- **练习说明**: 原文摘录中提到一篇发表在Cell Discovery的文章。这篇文章单独分析scATAC数据时用的是哪个软件?

- **原文摘录**:

作者,Evil Genius
周一了,这一篇我们来讨论关于单细胞 + ATAC多样本、多组学整合分析的方法。
分两种情况,一种是样本分两份,一份做RNA,一份做ATAC,另外一种是单核 + ATAC多组学。
我们首先来讨论第一种情况,多个样本,每个样本单独做了RNA + ATAC,那么我们应该如何将这么多的RNA和ATAC数据进行整合呢?
Seurat提供了scRNA-seq and scATAC-seq联合分析教程,以Identifying anchors的方式进行整合,但是有一个小问题,教程中只是采用了单个样本(一个样本分两份)进行了演示,但是面临多样本的情况,怎么办??
发表于Molecular Cell的文章A multi-omic single-cell landscape of human gynecologic malignancies采用的方法是多个scRNA数据单独预处理,但是请注意,单个样本预处理之后,采用Seurat 的merge()函数进行整合,后续的分析没有规避线粒体的影响。单细胞ATAC的数据也是进行单独处理,运用ArchR进行联合分析(注意这里也是merge),但是在进行单细胞RNA + ATAC联合分析的时候,
Seurat’s CCA implementation in FindTransferAnchors() and TransferData() was used to assign each of the scATAC-seq cells a cell type subcluster identity from the matching scRNA-seq data and an associated label prediction score. This label transferring procedure was constrained to only align cells of the same patient dataset()(e.g., Patient 1 scATAC-seq cells were assigned only to cell type subclusters represented by Patient 1 scRNA-seq cells)。随后对联合分析的结果进行了进一步filter。
发表在Cell Discovery的文章Single-cell multiomics analysis reveals regulatory programs in clear cell renal cell carcinoma采用的方法也是单细胞数据先单独处理,不过采用了harmony进行了数据矫正,scATAC也是单独进行分析,软件signac,但是请注意
Clustering and dimensionality reduction were then performed on the corrected LSI components by the Harmony method.

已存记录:
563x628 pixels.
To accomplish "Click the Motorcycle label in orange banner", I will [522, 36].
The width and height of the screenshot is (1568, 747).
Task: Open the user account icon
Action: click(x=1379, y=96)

- **本题答案**: 用的是signac。